### Text provided
We call panic() if this is global OOM situation. But for memcg OOM situation,
we do nothing and just hope that the memcg OOM situation is solved shortly.

Until commit 3100dab2aa09dc6e ("mm: memcontrol: print proper OOM header when
no eligible victim left."), we used WARN(1) to report that we are in a bad
situation. And since syzbot happened to hit this WARN(1) with panic_on_warn == 1,
that commit removed this WARN(1) and instead added dump_header() and pr_warn().
And then since syzbot happened to hit RCU stalls at dump_header() added by
that commit, we are trying to mitigate this problem.

But what happens if threads hitting this path are SCHED_RT priority and deprived
threads not hitting this path (e.g. administrator's console session) of all CPU
resources for doing recovery operation? We might succeed with reducing frequency
of messing up the console screens with printk(), but we might fail to solve this
memcg OOM situation after all...

> 
> The appropriate rate-limit value looks like something that printk()

### Exercise requirements
Please answer these questions about the memcg OOM text above.
(a) What is called in a global OOM situation?
(b) What did commit 3100dab2aa09dc6e remove, and what did it add in its place?
(c) What did syzbot hit at dump_header()?

(Entries from a dataset)
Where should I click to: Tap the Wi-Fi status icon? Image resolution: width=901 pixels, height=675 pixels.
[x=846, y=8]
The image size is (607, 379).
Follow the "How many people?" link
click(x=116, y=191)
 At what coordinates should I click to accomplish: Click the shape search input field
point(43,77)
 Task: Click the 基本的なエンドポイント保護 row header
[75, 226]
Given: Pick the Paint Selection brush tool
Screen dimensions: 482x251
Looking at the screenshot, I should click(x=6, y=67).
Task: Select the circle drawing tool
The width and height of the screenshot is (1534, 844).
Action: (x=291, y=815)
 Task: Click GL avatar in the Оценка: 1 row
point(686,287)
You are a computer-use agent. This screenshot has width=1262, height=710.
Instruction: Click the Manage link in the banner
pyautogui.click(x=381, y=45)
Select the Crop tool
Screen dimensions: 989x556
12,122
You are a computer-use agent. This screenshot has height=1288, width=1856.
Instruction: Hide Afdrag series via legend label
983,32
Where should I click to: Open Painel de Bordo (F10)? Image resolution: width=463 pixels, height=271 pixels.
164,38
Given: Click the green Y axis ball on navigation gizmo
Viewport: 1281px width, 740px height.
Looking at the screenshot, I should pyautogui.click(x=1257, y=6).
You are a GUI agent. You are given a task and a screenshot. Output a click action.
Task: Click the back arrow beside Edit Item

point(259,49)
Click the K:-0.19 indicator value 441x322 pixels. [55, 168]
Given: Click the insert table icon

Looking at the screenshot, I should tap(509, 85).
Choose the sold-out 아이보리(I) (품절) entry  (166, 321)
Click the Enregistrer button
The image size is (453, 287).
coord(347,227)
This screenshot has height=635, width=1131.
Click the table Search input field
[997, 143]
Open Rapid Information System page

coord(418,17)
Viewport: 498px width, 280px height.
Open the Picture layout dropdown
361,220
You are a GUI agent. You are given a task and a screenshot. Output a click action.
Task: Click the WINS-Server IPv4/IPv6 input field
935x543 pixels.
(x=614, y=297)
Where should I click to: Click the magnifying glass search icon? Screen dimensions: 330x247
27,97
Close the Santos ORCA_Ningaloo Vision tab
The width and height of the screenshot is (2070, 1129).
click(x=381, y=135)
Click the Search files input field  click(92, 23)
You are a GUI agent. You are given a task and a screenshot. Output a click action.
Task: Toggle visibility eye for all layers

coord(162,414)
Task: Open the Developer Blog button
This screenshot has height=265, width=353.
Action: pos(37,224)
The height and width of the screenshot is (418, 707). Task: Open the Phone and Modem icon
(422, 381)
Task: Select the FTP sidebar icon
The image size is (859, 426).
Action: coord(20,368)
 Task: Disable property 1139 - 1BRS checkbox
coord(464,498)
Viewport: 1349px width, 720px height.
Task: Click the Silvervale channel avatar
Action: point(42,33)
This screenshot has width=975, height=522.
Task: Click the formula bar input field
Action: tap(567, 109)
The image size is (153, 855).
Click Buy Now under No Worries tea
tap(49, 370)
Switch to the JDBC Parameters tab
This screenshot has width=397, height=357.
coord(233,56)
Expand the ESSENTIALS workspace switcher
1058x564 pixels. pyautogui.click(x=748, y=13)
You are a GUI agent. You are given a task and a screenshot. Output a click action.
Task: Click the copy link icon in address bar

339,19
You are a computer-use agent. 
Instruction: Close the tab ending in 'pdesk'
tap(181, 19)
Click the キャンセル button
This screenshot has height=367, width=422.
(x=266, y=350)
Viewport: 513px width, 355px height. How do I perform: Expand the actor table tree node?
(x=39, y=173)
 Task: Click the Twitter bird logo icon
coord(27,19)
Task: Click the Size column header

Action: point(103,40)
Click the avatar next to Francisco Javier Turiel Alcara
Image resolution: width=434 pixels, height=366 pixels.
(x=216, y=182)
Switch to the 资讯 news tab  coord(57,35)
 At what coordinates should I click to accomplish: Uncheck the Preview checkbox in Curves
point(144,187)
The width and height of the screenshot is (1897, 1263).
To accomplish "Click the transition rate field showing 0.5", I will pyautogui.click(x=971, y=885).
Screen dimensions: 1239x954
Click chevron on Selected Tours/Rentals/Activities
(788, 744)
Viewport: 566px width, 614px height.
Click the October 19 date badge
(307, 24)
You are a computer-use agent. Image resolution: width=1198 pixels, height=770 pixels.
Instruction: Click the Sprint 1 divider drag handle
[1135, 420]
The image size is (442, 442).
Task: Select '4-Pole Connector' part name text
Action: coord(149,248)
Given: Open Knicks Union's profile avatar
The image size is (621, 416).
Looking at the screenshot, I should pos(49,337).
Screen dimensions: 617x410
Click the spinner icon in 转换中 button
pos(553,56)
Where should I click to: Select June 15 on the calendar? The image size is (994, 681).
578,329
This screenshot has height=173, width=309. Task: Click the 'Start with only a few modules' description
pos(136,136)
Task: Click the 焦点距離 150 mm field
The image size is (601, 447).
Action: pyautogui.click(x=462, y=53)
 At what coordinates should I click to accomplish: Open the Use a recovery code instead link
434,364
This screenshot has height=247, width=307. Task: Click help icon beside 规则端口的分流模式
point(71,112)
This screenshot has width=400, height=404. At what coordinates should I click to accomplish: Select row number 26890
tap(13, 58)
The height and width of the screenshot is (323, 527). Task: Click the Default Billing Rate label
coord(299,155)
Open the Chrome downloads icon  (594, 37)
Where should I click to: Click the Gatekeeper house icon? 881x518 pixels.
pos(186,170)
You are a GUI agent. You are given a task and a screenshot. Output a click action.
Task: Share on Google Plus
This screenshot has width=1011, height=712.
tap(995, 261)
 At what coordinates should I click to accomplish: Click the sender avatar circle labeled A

### Exercise answer
(a) panic()
(b) It removed WARN(1) and added dump_header() and pr_warn().
(c) RCU stalls